- Born: January 1997 Rio Bonito, Rio de Janeiro, Brazil
- Died: April 29, 2018 (aged 21) Rio de Janeiro, Brazil
- Education: State University of Rio de Janeiro
- Occupations: Artist and activist

= Matheusa Passareli =

Brazilian non-binary artist and LGBTQ activist (1997–2018)

Matheusa Passareli Simões Vieira (January 1997 – April 29, 2018) was a Brazilian visual artist and LGBTQ activist. They identified as non-binary and were murdered at the age of 21.

== Biography ==

Matheusa was born in Rio Bonito, in the interior of the state of Rio de Janeiro.

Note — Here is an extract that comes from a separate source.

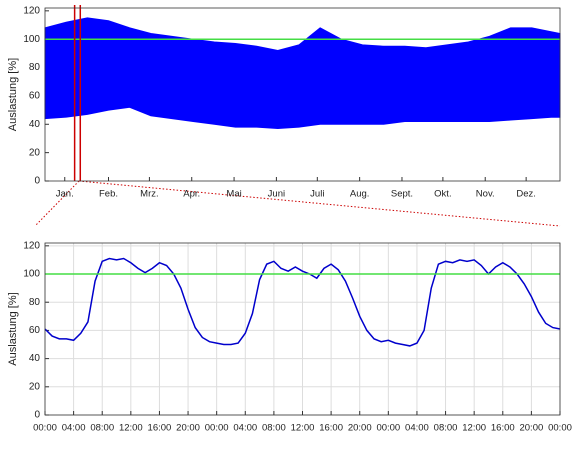  What do you see at coordinates (526, 194) in the screenshot?
I see `x-tick-label: Dez.` at bounding box center [526, 194].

They were the first person in their family to attend college, studying visual arts at the State University of Rio de Janeiro (UERJ). They also attended School of Visual Arts at the Parque Lage, starting research on queer language and performance.

=== Activism and art ===
As a LGBTQ activist, Matheusa defied gender norms and fought against prejudice. They were an active member of two art collectives, "Seus putos" and "Xica Manicongo", where they created art and engaged in LGBTQ+ activism. They used their art to challenge gender and racial norms, making racial activism their primary cause.

== Death and investigations ==
On April 29, 2018, Matheusa disappeared after leaving a party in the Encantado neighborhood, in the northern part of Rio de Janeiro. They were murdered by drug dealers in Morro do 18, in Quintino. In July 2024, the principal defendant for the murder, Manuel Avelino de Sousa Junior, was sentenced to 18 years and four months of prison for the crimes of murder with a base motive and concealment of a corpse.

== Legacy and tributes ==
Matheusa was portrayed in the documentary "Sempre Verei Cores no seu Cinza", directed by filmmaker Anabela Roque. The film addresses the crisis at UERJ and shows the performance of students against the abandonment of the university.

The academic center of the Institute of Arts of UERJ was renamed as Matheusa Passareli Academic Center, in 2018.